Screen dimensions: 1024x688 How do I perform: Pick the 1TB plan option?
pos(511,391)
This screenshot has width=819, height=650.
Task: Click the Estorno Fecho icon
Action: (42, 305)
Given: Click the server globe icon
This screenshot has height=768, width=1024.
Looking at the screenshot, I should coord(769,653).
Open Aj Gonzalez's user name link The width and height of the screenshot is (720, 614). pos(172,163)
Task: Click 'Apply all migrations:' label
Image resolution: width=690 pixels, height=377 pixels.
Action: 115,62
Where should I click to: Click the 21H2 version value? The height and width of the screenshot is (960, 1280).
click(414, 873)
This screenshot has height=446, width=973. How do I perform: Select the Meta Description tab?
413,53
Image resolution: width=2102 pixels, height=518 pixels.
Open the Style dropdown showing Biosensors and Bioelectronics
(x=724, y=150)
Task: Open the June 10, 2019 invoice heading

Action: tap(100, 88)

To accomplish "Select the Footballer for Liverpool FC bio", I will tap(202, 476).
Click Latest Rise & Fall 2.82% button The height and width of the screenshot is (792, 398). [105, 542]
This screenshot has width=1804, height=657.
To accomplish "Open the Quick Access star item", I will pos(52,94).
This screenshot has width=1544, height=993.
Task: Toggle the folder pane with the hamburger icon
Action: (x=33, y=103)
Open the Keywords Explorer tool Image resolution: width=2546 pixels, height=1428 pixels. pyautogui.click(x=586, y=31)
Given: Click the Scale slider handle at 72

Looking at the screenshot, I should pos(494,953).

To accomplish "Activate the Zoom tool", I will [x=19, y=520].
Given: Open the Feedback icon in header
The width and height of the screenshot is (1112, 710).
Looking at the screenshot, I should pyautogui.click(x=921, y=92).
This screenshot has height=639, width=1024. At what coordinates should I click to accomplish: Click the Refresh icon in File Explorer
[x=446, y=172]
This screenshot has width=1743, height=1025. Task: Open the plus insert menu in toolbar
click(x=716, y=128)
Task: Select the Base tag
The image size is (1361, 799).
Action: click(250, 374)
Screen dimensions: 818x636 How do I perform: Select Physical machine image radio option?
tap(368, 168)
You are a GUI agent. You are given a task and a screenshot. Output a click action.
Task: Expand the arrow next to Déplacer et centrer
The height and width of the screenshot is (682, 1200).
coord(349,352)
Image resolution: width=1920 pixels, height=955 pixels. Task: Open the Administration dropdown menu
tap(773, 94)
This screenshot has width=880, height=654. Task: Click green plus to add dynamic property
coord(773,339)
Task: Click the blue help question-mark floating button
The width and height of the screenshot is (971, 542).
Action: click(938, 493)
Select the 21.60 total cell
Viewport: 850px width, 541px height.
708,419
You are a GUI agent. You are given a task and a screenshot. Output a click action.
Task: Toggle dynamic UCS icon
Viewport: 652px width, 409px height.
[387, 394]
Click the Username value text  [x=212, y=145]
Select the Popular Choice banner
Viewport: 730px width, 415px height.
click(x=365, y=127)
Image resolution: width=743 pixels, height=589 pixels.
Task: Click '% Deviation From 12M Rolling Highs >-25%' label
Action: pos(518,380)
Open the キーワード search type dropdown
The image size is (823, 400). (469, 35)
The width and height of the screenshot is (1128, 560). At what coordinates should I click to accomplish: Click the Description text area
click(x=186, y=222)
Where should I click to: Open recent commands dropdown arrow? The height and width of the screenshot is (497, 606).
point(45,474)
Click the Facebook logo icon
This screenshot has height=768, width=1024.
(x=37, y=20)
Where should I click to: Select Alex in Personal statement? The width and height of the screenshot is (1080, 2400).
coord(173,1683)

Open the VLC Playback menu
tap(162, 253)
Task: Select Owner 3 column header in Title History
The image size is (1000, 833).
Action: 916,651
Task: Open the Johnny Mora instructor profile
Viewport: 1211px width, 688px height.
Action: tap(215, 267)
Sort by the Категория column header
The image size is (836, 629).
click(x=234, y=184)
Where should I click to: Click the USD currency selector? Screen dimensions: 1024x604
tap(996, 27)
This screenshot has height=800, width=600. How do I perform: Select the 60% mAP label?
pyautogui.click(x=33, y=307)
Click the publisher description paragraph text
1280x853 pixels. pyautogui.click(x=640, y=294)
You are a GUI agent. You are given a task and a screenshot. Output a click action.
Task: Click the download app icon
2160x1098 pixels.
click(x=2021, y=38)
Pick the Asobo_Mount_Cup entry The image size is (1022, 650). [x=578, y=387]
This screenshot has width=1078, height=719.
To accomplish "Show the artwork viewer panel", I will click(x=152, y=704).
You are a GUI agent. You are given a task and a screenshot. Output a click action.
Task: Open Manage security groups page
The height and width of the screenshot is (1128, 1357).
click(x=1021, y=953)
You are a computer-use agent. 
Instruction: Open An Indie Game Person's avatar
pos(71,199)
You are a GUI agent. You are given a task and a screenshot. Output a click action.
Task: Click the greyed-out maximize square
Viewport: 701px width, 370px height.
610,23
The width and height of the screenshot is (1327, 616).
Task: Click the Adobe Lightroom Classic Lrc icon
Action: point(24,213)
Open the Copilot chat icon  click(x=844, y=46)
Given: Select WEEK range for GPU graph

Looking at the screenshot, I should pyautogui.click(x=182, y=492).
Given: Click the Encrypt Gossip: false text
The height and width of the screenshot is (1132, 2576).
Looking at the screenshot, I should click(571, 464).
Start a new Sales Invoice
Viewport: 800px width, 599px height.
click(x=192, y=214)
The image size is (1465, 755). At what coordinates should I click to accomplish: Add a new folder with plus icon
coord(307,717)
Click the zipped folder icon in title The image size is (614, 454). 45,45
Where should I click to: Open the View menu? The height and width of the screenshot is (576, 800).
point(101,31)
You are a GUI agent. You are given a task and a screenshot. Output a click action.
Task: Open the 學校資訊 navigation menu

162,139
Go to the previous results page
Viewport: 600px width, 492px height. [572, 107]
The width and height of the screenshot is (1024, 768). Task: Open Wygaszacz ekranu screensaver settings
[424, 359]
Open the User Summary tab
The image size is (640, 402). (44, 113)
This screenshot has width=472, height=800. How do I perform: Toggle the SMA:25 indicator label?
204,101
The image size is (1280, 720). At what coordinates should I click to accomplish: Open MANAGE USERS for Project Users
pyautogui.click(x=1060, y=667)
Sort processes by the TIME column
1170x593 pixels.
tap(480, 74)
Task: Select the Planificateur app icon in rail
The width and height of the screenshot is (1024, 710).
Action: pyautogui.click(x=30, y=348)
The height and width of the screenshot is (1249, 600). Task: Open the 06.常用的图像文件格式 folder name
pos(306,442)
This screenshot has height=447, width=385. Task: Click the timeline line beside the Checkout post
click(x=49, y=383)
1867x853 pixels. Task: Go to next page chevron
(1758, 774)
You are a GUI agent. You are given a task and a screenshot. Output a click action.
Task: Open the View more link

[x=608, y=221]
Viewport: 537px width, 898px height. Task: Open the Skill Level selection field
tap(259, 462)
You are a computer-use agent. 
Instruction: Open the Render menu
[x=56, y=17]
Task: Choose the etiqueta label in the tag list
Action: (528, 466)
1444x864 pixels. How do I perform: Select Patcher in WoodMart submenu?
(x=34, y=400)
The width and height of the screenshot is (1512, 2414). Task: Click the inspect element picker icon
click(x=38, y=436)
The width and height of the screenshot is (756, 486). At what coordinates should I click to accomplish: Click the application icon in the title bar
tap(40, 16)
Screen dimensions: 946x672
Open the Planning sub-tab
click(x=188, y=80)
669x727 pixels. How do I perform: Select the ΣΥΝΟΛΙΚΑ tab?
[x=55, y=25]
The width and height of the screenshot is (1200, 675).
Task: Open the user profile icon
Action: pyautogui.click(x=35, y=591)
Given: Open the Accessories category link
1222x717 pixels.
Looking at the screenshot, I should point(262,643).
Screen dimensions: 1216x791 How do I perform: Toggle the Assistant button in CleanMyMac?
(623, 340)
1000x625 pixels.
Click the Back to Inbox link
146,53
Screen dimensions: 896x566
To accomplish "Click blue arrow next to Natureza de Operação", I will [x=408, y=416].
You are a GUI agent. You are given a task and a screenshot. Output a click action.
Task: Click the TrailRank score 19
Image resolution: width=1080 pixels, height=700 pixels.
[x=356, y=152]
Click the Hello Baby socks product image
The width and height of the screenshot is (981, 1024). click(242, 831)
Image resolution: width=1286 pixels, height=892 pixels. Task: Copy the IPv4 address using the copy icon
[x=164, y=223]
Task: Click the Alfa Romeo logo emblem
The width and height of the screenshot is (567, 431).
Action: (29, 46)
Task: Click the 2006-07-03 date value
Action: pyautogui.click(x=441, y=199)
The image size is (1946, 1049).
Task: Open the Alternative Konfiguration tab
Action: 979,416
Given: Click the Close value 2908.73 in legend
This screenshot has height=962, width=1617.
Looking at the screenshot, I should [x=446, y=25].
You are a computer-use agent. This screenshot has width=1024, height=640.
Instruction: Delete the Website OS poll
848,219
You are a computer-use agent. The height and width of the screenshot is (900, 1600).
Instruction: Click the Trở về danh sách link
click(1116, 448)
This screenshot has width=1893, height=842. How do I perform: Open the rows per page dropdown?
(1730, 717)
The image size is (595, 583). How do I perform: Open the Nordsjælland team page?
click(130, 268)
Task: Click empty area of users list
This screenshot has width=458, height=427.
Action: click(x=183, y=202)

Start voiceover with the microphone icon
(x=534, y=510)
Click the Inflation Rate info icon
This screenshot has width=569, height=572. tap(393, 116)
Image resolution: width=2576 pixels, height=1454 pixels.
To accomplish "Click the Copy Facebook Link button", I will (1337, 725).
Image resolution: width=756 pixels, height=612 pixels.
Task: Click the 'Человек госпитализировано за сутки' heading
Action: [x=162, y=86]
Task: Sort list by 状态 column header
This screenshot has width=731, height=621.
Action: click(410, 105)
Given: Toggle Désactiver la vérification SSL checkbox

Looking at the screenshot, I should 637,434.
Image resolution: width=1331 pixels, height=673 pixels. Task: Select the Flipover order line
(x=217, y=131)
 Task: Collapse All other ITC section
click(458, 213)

◆ ◆ ◆ ◆ ◆ ◆ ◆

**Problem**: Report back each line in the material above that contains the string "computer".

**Output**:
You are a computer-use agent. 
You are a computer-use agent. 
You are a computer-use agent. This screenshot has width=1024, height=640.
You are a computer-use agent. The height and width of the screenshot is (900, 1600).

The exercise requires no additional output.